The combination is also set to make even more apparent the divergence between companies that have enjoyed a recovery from the pandemic fallout and those that have not, economists say.
The yen’s weakening raises prices of imported products, such as oil, putting Japan at serious risk at a time when the resource-scarce county saw import prices rising at the fastest pace in four decades last month.
Wholesale prices have also been gaining sharply, testing the tolerance of Japanese companies that have opted to absorb higher costs rather than pass them on to consumers. Some food and gasoline prices are already beginning to tick up to put pressure on consumer spending.
“The weak yen may not be wholly negative for companies but it is of little benefit for households when wages aren’t rising much,” said Shunsuke Kobayashi, chief economist at Mizuho Securities Co.
“The situation would be different if the trickle-down effect was working,” Kobayashi said in reference to growth in corporate profits translating into higher wages for workers.
The Japanese currency has fallen by nearly ¥4 against the dollar since early October when Fumio Kishida became Japan’s new prime minister with a pledge to ensure growth and redistribution.

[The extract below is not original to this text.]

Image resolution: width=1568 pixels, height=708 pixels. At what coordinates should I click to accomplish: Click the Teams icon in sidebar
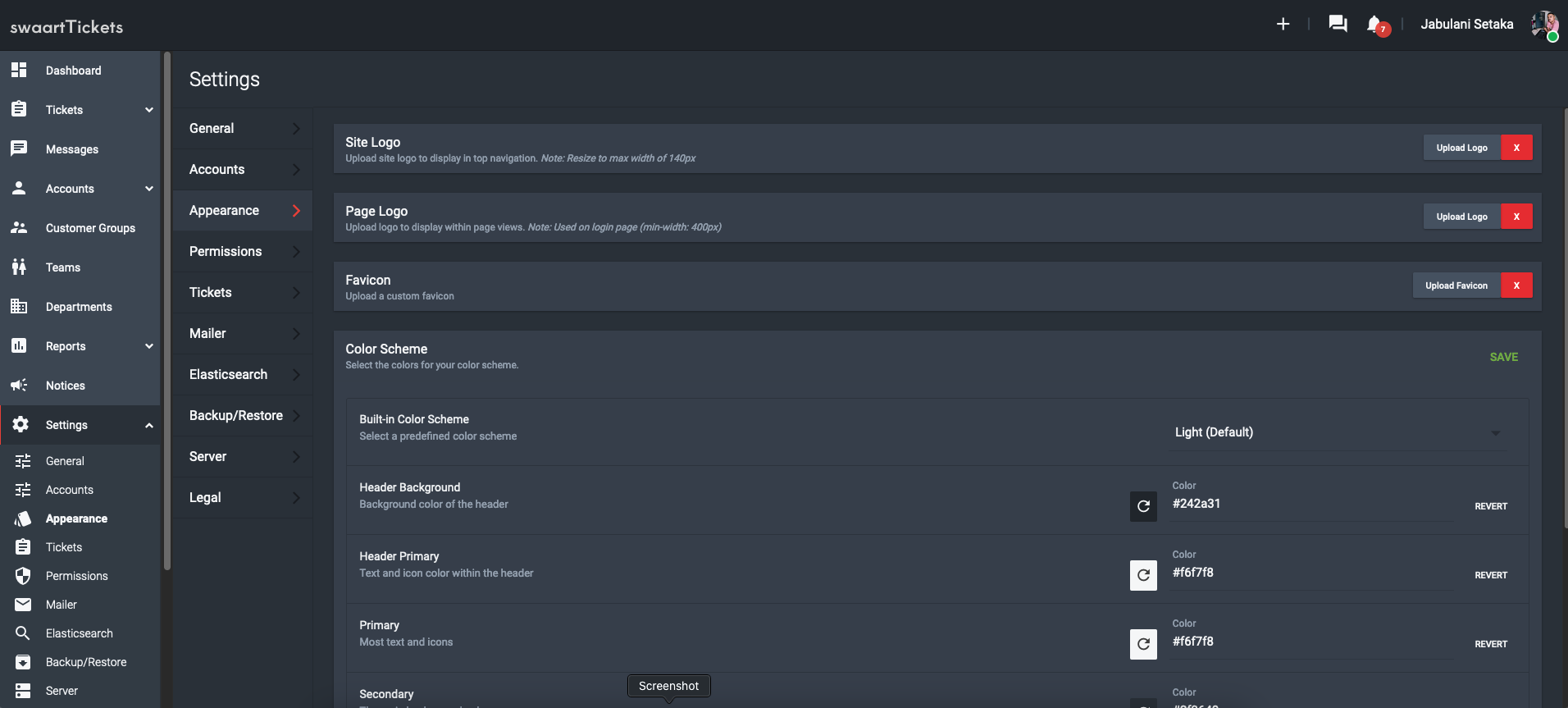click(19, 267)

As the Federal Reserve is expected to wind down crisis-mode stimulus, long-term U.S. Treasury yields have been on an uptrend, leading the U.S. currency to rise sharply against the yen.
With ample liquidity injected via monetary easing by major central banks, surging crude oil prices are also driving the yen’s fall as analysts say selling currencies of energy-scarce nations such as Japan has gained momentum.

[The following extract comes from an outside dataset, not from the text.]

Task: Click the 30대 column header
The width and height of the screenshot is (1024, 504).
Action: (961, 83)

“There is no doubt that rising commodity prices are severe if we look at the structure of the Japanese economy,” Kengo Sakurada, chairman of the Japan Association of Corporate Executives, told a recent news conference. “I feel there are strong concerns (in business circles) about competitiveness and higher costs.”
With the benchmark West Texas Intermediate crude oil futures topping $83 per barrel, the highest in seven years, the dollar climbed closer to ¥115, a level it last reached in 2017 during the time of “Abenomics,” a policy mix of bold monetary easing and fiscal stimulus implemented under former premier Shinzo Abe.
The dollar is at much higher levels than the average assumed exchange rate of ¥107.64 for the current business year through next March in the Bank of Japan’s latest tankan survey. Leading Japanese exporter Toyota Motor Corp., for example, has set its rate at ¥105.
The current levels may be good news for exporters and companies that do business overseas or have subsidiaries because a weaker yen strengthens the price competitiveness of Japanese products overseas and inflates profits earned abroad when translated back into the Japanese currency.
But it is a different story for companies that are reliant on imports such as food ingredients, petrochemical products or those who deal with consumer products, as a further weakening of the yen would exacerbate the pain of hefty costs.
Martin Schulz, chief policy economist at Fujitsu Ltd., said the dollar has been trading “at a comfortable level” for Japanese exporters. But investors are now concerned that a higher dollar above ¥114 will push energy costs too far and squeeze profits at import-driven companies.
“Since the economic restart comes later in Japan than in the United States and Europe, the current cost push from energy and material costs is unlikely to create a significant inflation scare anytime soon,” Schulz said.
“The bigger concern on the economy side remains to be the pressure on corporate profits, which can easily turn into a correction of high stock prices.”
Heading into the Oct. 31 House of Representatives election, Kishida was apparently alarmed by the rapid rise in crude oil prices, instructing his ministers to take necessary steps, including asking oil-producing nations to increase output.
Japan’s core consumer price index, a gauge of inflation, was unchanged in August from a year earlier, far from the BOJ’s 2% target, but is projected to pick up due to higher energy costs.
Economists say the recent surge in crude oil prices and the weaker yen will more than offset the impact of sharply lower mobile phone charges.
Consumers may start to feel the pinch in coming months. Gasoline prices are now at seven-year highs and prices of some imported food items such as flour and beef are rising.
These headwinds come as Japan moves toward restoring normalcy to everyday life as the COVID-19 situation stabilizes, though experts warn of another wave.
“If the resumption of economic activity continues, companies may become more willing to pass on higher costs to consumers,” said Kobayashi at Mizuho Securities.
Up until now, nonmanufacturers, especially service providers, had been expected to catch up with manufacturers in recovering from the pandemic as the economy emerges from COVID-19 restrictions on people’s movement.
“The irony is that the weaker yen has the potential to widen the gap between winners and losers in the corporate sector,” Kobayashi said.